TASK REQUIREMENTS: Find each line below that contains the string "height" and copy it out. Case counts.

Data listing
::::
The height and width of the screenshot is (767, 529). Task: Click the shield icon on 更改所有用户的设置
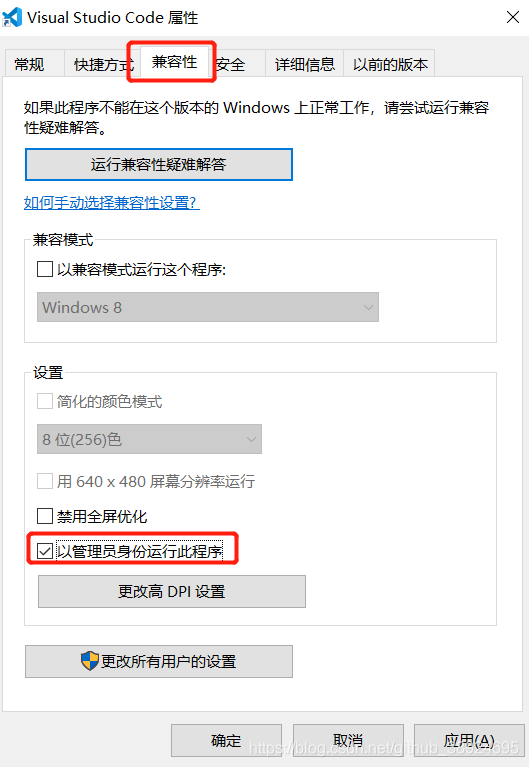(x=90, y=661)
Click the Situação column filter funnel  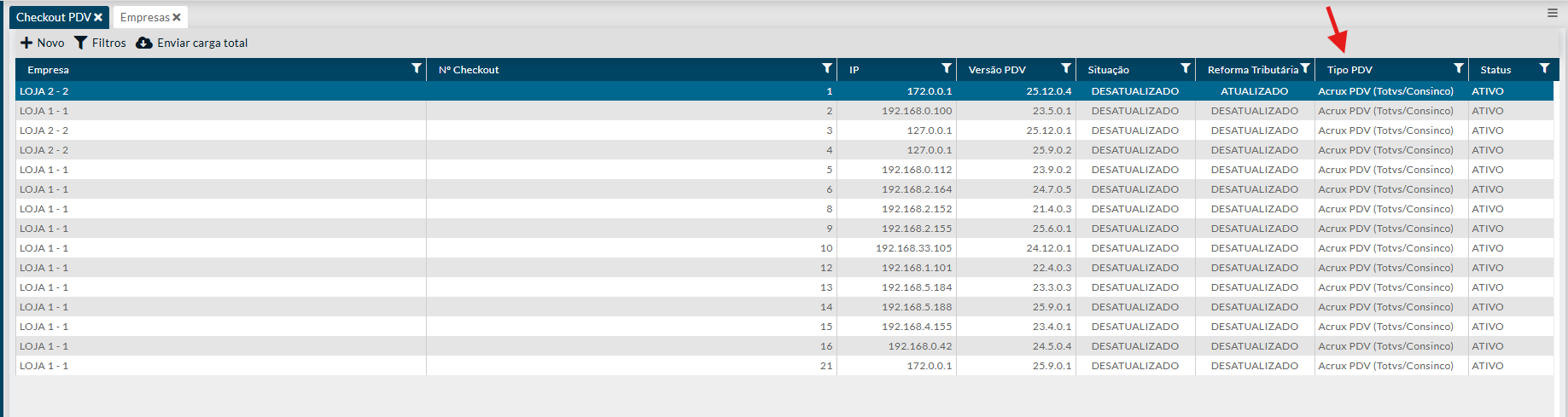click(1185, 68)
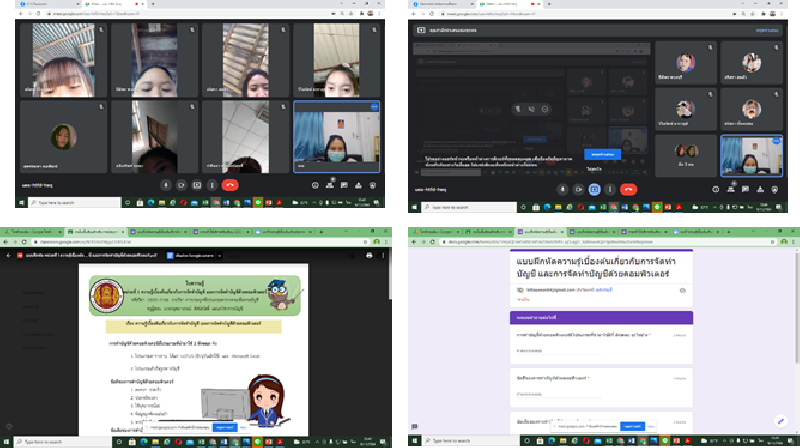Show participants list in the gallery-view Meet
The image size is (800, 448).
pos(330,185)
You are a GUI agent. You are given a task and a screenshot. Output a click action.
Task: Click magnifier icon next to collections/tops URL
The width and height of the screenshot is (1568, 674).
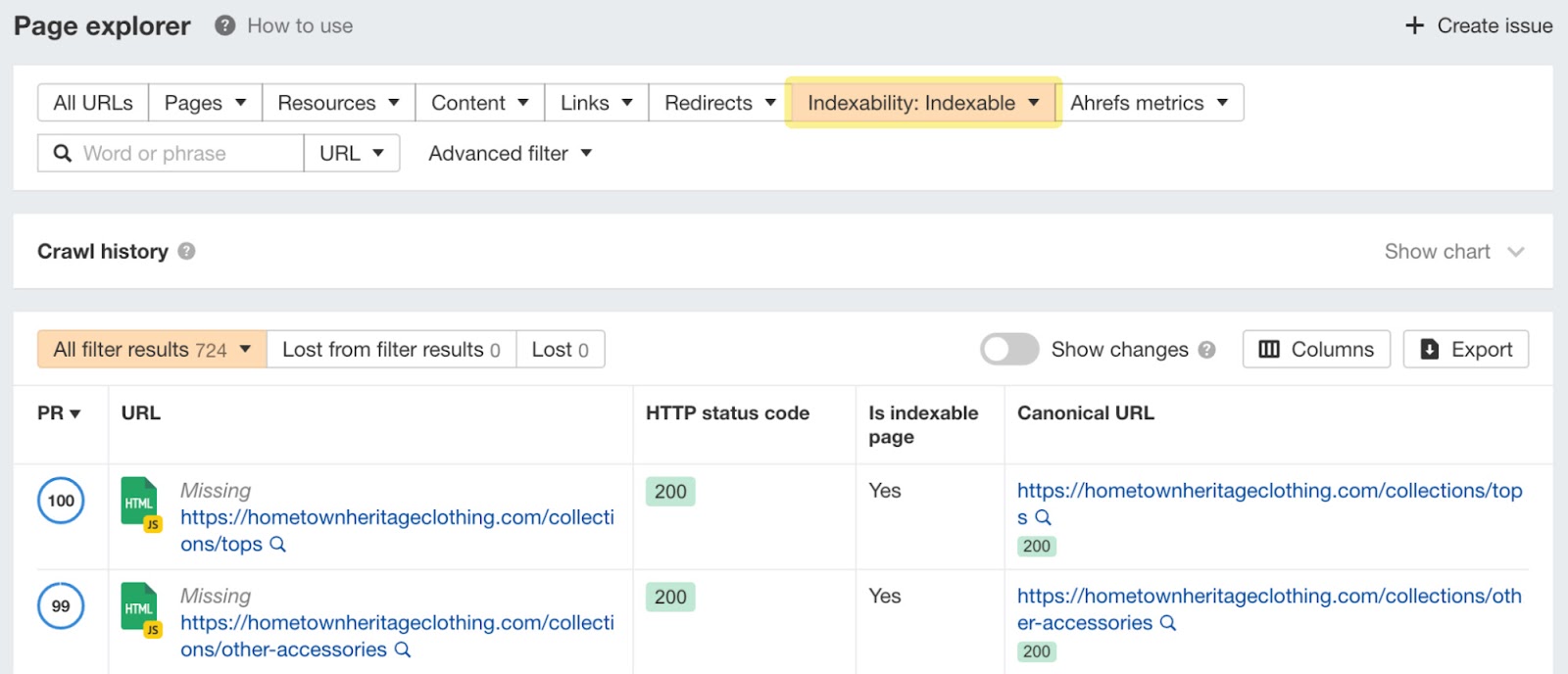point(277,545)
::::
THE ANSWER:
The height and width of the screenshot is (767, 529). Task: Click the shield icon on 更改所有用户的设置
The width and height of the screenshot is (1568, 674).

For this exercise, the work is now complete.